### Prompt:
Line count for "text": tally the lines of the records below that contain it, and give only that number.

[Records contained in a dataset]
Content starts

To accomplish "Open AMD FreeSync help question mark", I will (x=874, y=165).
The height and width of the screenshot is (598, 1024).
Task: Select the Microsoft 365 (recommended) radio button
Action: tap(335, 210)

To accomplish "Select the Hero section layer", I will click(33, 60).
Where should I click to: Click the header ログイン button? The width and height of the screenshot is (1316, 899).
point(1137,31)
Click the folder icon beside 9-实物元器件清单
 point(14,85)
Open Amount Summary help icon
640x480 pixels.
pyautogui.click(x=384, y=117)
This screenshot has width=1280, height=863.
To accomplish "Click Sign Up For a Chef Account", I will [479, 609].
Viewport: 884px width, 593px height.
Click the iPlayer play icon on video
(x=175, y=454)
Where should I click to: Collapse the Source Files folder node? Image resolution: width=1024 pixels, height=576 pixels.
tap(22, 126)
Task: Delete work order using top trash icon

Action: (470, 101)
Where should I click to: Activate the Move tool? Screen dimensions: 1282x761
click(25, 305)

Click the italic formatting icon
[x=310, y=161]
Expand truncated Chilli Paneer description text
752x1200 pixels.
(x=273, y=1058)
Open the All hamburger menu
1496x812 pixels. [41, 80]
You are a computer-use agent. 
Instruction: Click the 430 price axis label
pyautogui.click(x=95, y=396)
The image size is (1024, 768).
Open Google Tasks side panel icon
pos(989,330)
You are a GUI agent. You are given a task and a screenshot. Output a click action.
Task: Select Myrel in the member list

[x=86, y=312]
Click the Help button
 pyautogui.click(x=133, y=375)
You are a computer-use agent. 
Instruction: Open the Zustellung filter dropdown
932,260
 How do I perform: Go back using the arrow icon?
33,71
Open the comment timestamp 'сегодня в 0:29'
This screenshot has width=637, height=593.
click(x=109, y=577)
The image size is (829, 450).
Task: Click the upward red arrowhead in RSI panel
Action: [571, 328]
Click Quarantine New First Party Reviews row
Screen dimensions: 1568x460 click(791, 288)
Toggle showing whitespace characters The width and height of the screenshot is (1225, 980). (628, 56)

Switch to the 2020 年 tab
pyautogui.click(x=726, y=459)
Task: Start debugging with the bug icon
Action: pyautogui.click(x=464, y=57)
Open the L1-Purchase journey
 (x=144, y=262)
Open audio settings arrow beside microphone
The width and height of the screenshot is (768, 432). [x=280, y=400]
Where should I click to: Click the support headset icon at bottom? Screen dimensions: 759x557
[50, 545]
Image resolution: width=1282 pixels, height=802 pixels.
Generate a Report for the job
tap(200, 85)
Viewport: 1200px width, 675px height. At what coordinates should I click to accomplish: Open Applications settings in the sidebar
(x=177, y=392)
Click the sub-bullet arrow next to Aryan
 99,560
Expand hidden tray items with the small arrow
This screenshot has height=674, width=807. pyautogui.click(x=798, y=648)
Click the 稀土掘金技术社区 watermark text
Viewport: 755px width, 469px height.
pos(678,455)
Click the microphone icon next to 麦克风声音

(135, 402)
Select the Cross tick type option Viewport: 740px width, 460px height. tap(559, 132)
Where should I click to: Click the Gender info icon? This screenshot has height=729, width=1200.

Content ends

### Result:
2